> Jeff Dean is clearly one of the greatest software developers/engineers ever Ba...

ericjang · on April 20, 2023

Jeff was very early on in the "just scale up the big brain" idea, perhaps as early as 2012 (Andrew Ng training networks on 1000s of CPUs). This vision is sort of summarized in https://blog.google/technology/ai/introducing-pathways-next-... and fleshed out more in https://arxiv.org/abs/2203.12533, but he had been internally promoting this idea since before 2016.

When I joined Brain in 2016, I had thought the idea of training billion/trillion-parameter sparsely gated mixtures of experts was a huge waste of resources, and that the idea was incredibly naive. But it turns out he was right, and it would take ~6 more years before that was abundantly obvious to the rest of the research community.

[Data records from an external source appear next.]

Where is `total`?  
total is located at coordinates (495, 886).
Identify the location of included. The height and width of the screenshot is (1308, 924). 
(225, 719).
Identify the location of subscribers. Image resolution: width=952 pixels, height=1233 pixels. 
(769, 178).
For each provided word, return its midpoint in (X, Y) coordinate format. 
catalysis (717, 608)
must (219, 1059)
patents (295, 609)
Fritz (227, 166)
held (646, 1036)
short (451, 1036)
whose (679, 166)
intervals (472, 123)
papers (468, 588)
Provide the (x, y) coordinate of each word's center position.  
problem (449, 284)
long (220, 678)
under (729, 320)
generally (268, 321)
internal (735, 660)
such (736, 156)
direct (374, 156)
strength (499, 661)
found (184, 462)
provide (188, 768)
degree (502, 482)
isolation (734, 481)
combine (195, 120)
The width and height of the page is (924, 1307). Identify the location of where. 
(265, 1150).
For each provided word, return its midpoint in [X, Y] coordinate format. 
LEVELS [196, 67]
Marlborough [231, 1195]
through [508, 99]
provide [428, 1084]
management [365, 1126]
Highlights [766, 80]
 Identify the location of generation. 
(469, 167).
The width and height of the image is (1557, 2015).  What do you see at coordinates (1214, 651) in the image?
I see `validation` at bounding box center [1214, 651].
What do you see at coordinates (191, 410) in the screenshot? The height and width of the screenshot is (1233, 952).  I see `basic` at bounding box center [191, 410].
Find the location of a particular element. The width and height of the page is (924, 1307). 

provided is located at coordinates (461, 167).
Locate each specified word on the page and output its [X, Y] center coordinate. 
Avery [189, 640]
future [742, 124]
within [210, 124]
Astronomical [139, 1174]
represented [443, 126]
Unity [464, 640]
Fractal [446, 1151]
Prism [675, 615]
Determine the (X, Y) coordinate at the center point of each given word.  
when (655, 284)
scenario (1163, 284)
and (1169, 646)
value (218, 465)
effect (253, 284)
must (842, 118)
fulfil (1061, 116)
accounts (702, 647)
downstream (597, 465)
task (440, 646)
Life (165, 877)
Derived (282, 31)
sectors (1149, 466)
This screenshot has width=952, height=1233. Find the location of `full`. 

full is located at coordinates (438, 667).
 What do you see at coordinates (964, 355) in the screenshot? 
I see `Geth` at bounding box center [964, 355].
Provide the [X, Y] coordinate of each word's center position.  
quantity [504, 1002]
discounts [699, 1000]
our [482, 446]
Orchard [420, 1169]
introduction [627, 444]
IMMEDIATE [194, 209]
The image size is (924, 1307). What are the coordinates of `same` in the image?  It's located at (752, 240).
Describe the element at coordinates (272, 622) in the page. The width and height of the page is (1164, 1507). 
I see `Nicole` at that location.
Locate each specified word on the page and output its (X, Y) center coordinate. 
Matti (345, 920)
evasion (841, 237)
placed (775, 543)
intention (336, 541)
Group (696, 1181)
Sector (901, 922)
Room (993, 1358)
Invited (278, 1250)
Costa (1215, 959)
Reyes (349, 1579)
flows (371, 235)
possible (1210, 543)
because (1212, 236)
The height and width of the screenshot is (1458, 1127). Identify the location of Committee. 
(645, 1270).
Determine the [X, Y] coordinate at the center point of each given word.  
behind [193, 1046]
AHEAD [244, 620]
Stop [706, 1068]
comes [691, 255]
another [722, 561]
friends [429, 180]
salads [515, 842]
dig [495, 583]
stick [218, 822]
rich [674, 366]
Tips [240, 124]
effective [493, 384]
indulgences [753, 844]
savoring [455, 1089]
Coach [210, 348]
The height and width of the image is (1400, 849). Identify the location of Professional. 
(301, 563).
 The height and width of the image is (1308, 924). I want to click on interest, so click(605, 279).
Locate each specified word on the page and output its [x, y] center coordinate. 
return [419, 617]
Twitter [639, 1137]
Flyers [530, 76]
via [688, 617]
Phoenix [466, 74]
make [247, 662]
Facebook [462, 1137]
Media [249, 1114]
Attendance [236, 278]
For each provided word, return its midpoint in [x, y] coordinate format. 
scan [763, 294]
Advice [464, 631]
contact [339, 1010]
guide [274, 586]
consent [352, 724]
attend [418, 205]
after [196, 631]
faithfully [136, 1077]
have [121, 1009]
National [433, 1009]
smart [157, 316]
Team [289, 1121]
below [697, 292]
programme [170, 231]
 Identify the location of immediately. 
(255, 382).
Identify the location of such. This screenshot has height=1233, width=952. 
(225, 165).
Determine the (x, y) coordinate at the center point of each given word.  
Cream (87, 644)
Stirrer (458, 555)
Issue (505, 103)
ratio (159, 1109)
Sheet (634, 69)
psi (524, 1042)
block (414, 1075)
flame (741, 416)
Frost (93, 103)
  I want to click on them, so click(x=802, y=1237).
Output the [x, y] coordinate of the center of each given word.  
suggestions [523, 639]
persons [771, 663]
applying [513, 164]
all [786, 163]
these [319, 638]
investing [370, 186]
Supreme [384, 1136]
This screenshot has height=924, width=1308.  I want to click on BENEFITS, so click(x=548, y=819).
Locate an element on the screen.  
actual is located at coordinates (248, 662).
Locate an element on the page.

Here's his scholar page (H index of 94) https://scholar.google.com/citations?hl=en&user=NMS69lQAAAAJ...

As a leader, he also managed the development of TensorFlow and TPU. Consider the context / time frame - the year is 2014/2015 and a lot of academics still don't believe deep learning works. Jeff pivots a >100-person org to go all-in on deep learning, invest in an upgraded version of Theano (TF) and then give it away to the community for free, and develop Google's own training chip to compete with Nvidia. These are highly non-obvious ideas that show much more spine & vision than most tech leaders. Not to mention he designed & coded large parts of TF himself!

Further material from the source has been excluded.